Monsieur Carrez, la régulation est une cause qui m'est chère, et je ne saurais perdre une occasion de la faire avancer. En son sein, il faut cependant distinguer celle qui concerne les paradis fiscaux, évoqués par MM. Brard et Perruchot, et celle dont a parlé M. Muet, touchant les produits dérivés et la titrisation. Dans les deux cas, il me paraît clair que ce qui peut être fait doit être fait. Sur ce sujet, je considère que le Président de la République française a raison, et j'espère que des résultats pourront être obtenus au G20. J'avais d'ailleurs dit il y a quelque temps à propos des paradis fiscaux qu'il fallait les « attaquer à la dynamite ». Mais là encore, il faut faire une distinction. Il y a les paradis fiscaux comme le Liechtenstein, Monaco ou le Luxembourg, qui permettent l'évasion fiscale ; mais il y a aussi ceux que l'on a des motifs plus grands encore de combattre car ils permettent le blanchiment de l'argent de la drogue, ou de celui provenant du commerce des armes ou de trafics comme la traite des femmes… Quand je parle de dynamite, je vise surtout les seconds ! Le moyen dont on dispose, à condition d'un accord international suffisamment large, c'est de les menacer de cesser toute relation bancaire.

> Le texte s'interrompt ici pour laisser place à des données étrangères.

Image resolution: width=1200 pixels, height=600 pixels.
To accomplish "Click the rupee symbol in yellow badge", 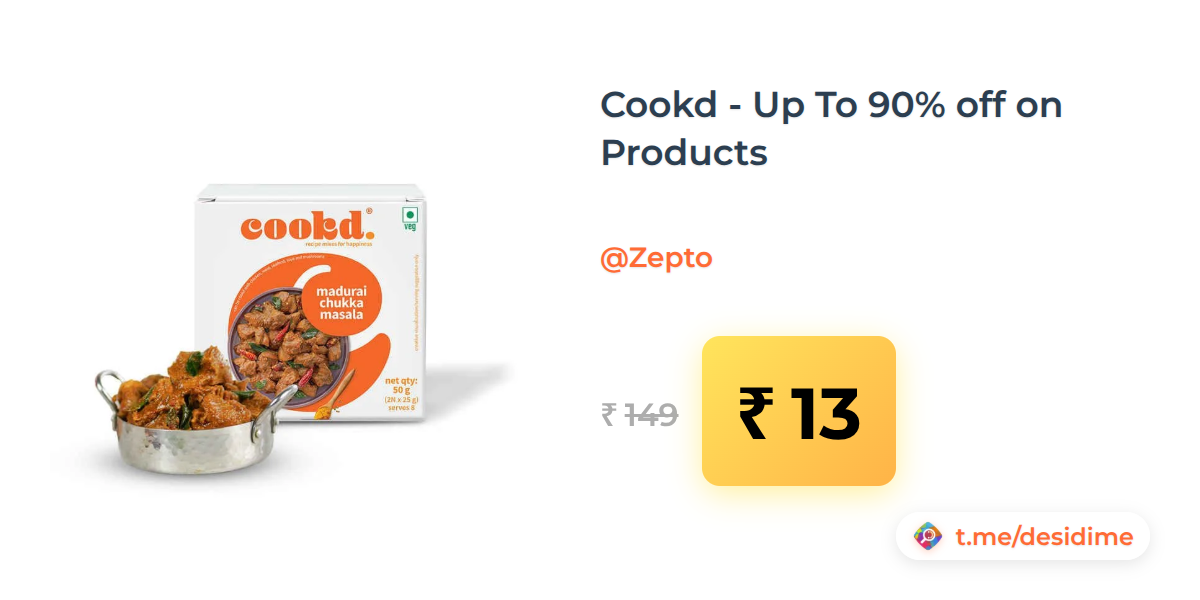I will click(x=757, y=413).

Au-delà des paradis fiscaux, il faut se préoccuper des centres off-shore ainsi que du problème des hedge funds. D'une façon générale, je considère qu'il faut faire avancer la régulation, sous toutes ses formes. Mais il faut être conscient que cela prend du temps : en matière de régulation bancaire, le Forum de stabilité financière, le FSF, a fixé de grandes orientations ; encore faut-il les traduire en réglementations, lesquelles doivent être adoptées par chaque pays. Même si le fait d'aller dans cette direction peut contribuer à redonner confiance, ce qui est important dans la situation que nous connaissons, il ne faut pas se tromper de priorité : l'urgence, aujourd'hui, c'est de combattre la crise. Les progrès de la régulation pourront empêcher le développement d'une nouvelle crise, mais ils ne sauraient résoudre celle-ci.
Pour revenir aux États-Unis, je veux tout d'abord préciser les capacités de surveillance dont dispose le FMI. Au-delà de la surveillance obligatoire des pays membres qui est imposée par l'article IV des statuts, a été instituée il y a une dizaine d'années la procédure des FSAPs – financial sector assessment programmes –, programmes d'évaluation du système financier, sur un mode volontaire. Jusqu'à la survenue de la crise actuelle, deux pays avaient refusé qu'elle soit utilisée chez eux : la Chine et les États-Unis. Ils ont maintenant accepté. Je ne dis pas que si le FMI avait pu évaluer le système financier américain, il aurait empêché la crise des subprimes ; il reste que sa capacité de surveillance paraît devoir être au moins aussi importante dans les pays industrialisés que dans les pays émergents.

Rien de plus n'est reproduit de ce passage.